Roberlei Panasiewicz -
Geffré trabalha com a hipótese de que existe um irredutível em cada tradição religiosa, ou seja, cada tradição tem sua especificidade, sua experiência de Deus que não pode ser assumida ou anulada na outra tradição. Essa irredutibilidade é que a torna singular. O diálogo entre elas é de fundamental importância no auxílio ao cuidado com a vida das pessoas, sobretudo dos empobrecidos e os que estão com a vida ameaçada, e no debate sobre os rumos do nosso planeta. Por isso, nos últimos anos, tem havido uma grande aproximação entre Teologia do Pluralismo Religioso e Teologia da Libertação. Como o diálogo entre as religiões pode propiciar mais justiça social e menos miséria? E também o contrário, como a luta por melhores condições de vida pode aproximar as religiões e pode auxiliar novas experiências do Mistério que transcende a todas as tradições religiosas? (E nenhuma tradição religiosa tem o seu monopólio.) É nesse sentido que as três grandes religiões monoteístas têm contribuições valiosas para o futuro do planeta.
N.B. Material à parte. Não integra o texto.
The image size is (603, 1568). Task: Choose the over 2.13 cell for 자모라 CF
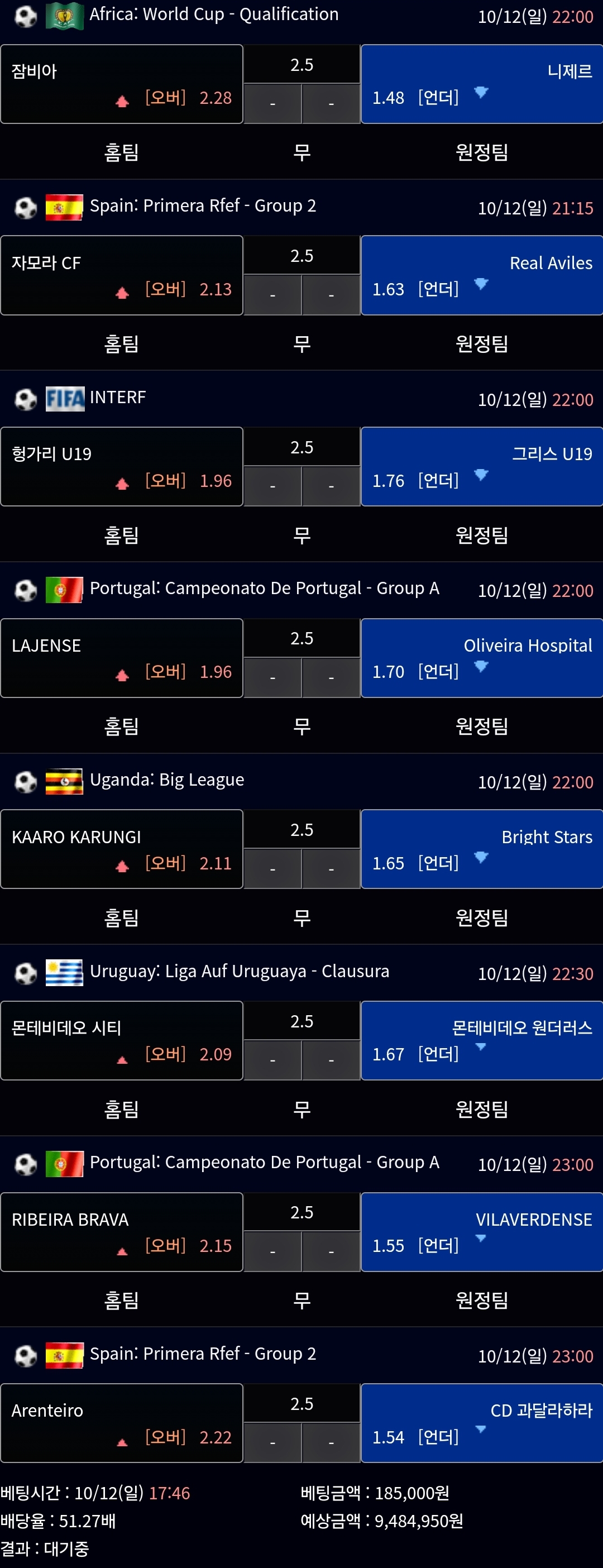122,276
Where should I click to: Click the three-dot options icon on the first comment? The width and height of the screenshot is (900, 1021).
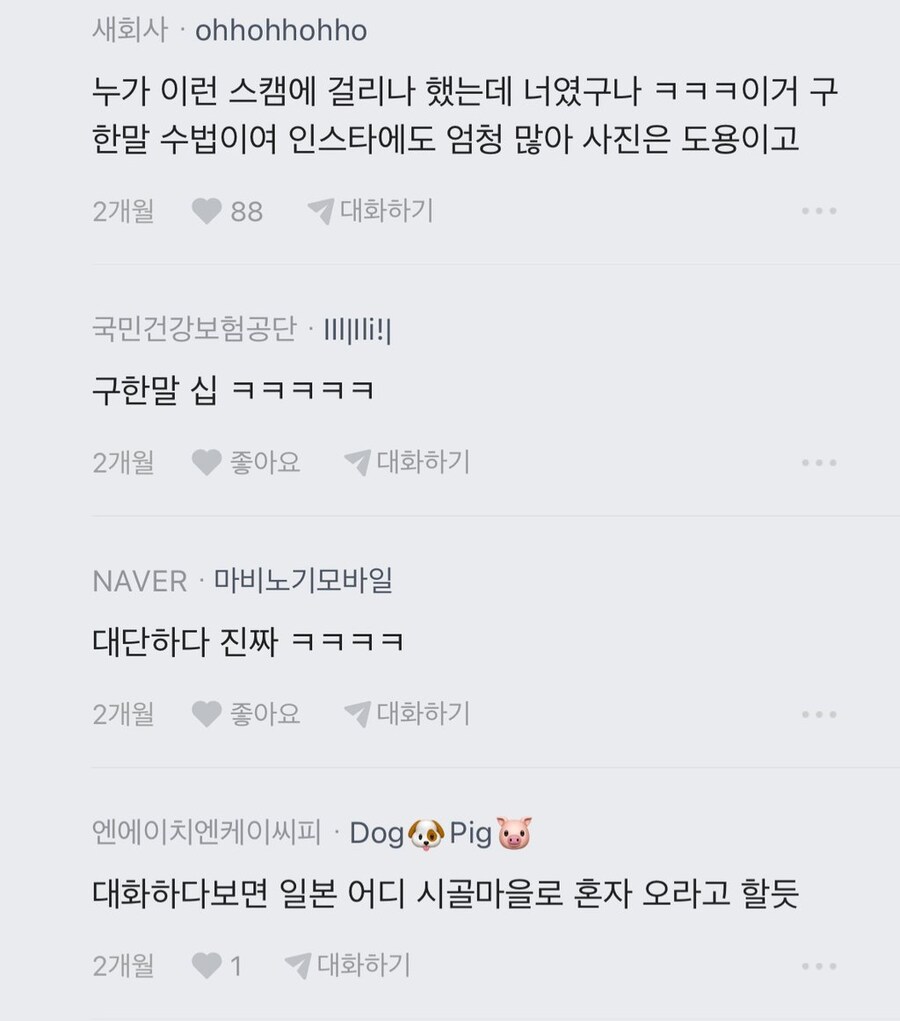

Como elas têm um tronco comum, fala-se em “ecumenismo abraâmico”, visando transformar as rivalidades em entendimentos em prol de demarcações de identidades e construções de solidariedades e proteção planetária. O Criador, no processo da criação, tornou o ser humano um co-criador, portanto, co-responsável no cuidado com o universo. Oxalá tenhamos esse cuidado!